[Start of section]

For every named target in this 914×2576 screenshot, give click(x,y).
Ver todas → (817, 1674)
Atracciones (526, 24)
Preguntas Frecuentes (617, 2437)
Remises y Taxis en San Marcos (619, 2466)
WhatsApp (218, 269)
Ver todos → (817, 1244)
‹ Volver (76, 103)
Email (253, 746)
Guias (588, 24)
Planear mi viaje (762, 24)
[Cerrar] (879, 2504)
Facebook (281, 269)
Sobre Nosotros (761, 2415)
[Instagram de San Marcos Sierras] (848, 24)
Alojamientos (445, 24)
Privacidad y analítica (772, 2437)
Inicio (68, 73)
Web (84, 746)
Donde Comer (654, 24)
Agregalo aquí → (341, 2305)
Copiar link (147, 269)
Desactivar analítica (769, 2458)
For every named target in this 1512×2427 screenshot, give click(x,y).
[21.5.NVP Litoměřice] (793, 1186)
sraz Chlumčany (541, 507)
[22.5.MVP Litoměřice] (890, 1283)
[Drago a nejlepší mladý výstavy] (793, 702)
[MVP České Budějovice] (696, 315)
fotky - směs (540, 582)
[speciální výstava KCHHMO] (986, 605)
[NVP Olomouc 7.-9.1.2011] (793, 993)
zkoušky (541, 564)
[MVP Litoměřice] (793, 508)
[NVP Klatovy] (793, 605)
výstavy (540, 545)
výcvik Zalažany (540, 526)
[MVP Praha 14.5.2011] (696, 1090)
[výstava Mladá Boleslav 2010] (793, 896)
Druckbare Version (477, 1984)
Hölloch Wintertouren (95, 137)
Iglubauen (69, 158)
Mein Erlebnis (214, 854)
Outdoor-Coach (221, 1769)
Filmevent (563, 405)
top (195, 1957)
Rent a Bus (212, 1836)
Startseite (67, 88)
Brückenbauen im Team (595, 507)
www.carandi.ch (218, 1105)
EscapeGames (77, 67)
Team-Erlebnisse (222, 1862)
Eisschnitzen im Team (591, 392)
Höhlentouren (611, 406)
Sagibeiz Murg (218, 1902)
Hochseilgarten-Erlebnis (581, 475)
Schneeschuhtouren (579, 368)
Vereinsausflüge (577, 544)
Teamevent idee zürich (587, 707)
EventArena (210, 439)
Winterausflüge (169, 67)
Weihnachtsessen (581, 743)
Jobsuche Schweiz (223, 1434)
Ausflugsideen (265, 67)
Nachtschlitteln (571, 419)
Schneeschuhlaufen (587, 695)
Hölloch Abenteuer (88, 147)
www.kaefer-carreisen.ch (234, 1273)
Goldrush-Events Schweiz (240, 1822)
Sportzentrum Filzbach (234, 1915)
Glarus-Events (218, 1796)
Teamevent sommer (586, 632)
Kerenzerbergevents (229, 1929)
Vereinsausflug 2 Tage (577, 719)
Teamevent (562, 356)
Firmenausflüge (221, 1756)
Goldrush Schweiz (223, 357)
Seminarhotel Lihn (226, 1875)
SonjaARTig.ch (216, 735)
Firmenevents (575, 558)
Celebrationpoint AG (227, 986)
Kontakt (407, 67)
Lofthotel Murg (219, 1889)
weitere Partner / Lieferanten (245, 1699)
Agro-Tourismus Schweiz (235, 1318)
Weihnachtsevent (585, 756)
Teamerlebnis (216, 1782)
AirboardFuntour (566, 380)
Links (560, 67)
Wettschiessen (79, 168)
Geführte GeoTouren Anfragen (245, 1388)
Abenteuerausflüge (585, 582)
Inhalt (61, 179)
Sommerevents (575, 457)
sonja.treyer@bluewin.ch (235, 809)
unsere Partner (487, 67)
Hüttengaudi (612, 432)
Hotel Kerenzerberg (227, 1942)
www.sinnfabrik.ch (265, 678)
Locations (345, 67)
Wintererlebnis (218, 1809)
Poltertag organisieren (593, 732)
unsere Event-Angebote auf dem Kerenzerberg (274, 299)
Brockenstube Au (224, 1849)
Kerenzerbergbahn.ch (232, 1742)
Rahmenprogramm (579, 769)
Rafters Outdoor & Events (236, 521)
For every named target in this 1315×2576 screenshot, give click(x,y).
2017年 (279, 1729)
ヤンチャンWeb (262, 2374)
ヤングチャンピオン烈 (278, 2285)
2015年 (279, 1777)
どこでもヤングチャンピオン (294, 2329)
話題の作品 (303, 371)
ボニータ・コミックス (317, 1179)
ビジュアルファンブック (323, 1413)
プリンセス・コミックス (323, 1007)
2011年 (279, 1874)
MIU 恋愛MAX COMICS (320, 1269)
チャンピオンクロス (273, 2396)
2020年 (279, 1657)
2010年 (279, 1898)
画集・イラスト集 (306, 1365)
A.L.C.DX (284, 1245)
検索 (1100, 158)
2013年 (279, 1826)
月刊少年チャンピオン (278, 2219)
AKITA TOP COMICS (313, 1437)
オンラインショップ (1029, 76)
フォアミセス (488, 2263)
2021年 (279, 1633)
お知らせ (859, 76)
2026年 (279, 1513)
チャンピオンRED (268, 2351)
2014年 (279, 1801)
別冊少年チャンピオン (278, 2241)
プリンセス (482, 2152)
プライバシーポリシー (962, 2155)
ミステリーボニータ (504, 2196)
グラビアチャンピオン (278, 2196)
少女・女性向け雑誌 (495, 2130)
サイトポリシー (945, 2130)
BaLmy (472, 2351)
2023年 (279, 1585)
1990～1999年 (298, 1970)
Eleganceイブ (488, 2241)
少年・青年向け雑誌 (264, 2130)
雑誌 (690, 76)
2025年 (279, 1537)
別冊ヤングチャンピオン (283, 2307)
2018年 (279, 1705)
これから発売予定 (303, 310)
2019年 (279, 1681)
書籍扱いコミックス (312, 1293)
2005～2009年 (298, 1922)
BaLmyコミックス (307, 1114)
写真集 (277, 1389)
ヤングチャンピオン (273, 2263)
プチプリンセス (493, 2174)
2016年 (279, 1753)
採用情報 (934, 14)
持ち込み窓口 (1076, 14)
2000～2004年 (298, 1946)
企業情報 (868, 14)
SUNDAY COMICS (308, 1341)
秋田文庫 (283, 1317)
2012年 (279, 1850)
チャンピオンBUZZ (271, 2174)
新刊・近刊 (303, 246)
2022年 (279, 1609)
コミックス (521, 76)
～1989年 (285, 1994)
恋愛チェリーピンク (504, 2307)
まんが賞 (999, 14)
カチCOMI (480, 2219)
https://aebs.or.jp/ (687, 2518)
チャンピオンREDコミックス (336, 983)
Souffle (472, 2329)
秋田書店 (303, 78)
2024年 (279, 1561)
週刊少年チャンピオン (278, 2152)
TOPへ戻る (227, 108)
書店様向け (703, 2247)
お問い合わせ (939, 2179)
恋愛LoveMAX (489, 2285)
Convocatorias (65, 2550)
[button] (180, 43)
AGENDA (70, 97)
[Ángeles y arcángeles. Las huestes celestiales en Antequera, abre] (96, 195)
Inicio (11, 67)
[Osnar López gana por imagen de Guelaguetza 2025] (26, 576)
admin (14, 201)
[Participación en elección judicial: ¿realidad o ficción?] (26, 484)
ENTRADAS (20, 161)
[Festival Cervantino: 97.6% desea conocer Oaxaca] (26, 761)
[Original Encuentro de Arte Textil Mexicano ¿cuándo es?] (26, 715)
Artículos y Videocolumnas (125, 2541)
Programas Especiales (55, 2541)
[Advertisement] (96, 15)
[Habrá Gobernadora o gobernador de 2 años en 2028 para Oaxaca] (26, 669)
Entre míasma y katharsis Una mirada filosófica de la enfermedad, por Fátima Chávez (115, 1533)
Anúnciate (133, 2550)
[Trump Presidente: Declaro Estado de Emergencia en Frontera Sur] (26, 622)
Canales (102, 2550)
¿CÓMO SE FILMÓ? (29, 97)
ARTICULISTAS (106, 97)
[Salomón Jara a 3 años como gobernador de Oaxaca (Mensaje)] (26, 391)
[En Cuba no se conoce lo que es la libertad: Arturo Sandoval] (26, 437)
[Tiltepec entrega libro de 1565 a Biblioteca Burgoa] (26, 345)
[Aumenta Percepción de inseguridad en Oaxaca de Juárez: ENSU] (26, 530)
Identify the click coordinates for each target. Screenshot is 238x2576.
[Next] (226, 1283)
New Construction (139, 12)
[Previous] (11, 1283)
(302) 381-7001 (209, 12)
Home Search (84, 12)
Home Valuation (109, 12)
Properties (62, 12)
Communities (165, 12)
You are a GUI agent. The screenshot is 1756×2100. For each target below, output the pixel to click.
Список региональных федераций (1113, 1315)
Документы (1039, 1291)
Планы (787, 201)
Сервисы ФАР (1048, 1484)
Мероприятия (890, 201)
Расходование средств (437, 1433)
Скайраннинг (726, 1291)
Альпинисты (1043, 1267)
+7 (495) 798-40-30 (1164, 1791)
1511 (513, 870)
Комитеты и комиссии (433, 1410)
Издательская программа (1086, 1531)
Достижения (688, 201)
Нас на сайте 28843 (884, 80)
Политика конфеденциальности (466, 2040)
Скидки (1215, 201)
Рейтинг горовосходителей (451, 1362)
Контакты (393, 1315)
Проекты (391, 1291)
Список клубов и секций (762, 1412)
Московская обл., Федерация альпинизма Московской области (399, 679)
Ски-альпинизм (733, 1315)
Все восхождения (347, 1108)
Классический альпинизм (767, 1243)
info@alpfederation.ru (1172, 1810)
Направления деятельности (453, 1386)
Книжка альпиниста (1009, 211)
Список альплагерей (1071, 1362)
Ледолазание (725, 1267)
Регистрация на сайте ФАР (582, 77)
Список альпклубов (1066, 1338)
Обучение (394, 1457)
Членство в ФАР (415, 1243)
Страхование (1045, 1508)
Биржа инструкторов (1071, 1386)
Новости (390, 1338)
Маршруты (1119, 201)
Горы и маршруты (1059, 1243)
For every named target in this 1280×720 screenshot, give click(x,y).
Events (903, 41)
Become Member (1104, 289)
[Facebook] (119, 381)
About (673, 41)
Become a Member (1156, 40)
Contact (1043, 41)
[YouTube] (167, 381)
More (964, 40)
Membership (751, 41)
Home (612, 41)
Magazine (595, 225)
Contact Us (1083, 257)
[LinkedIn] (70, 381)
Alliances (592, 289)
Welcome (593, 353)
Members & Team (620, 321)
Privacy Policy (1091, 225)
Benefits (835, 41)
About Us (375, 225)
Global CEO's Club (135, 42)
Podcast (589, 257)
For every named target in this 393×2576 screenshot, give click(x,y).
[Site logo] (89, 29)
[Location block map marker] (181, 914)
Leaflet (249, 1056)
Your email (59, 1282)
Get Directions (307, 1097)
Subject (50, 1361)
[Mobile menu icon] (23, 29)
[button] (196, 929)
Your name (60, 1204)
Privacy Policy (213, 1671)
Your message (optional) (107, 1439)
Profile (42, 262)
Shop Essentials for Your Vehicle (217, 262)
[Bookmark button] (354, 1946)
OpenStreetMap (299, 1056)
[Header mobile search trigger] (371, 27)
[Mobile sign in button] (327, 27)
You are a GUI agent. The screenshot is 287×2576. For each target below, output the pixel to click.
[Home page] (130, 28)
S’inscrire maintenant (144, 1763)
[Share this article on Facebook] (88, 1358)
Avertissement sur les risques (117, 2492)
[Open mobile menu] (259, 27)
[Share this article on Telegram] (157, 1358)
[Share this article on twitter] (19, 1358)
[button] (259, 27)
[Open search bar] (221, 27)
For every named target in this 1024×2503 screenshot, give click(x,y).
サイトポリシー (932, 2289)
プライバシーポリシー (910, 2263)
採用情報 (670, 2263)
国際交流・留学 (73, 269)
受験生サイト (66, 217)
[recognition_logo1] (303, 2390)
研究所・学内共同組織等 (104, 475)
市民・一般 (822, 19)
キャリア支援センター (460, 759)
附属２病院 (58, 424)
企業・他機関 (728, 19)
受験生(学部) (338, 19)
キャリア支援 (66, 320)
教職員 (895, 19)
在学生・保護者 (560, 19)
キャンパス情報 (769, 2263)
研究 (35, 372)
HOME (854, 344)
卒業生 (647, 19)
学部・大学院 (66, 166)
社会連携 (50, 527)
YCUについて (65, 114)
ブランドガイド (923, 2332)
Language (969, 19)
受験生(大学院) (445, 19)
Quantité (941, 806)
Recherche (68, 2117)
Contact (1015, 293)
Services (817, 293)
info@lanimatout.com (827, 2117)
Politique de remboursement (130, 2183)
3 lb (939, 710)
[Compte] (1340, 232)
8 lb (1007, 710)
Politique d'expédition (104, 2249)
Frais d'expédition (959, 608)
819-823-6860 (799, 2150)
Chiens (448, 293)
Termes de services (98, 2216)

[End of section]

> Exercise: Above are the entries. Copy exactly the part that opens with the line containing "Ver todas → (817, 1674)" and closes with the line containing "Facebook (281, 269)", and no more.

> Solution for this task:
Ver todas → (817, 1674)
Atracciones (526, 24)
Preguntas Frecuentes (617, 2437)
Remises y Taxis en San Marcos (619, 2466)
WhatsApp (218, 269)
Ver todos → (817, 1244)
‹ Volver (76, 103)
Email (253, 746)
Guias (588, 24)
Planear mi viaje (762, 24)
[Cerrar] (879, 2504)
Facebook (281, 269)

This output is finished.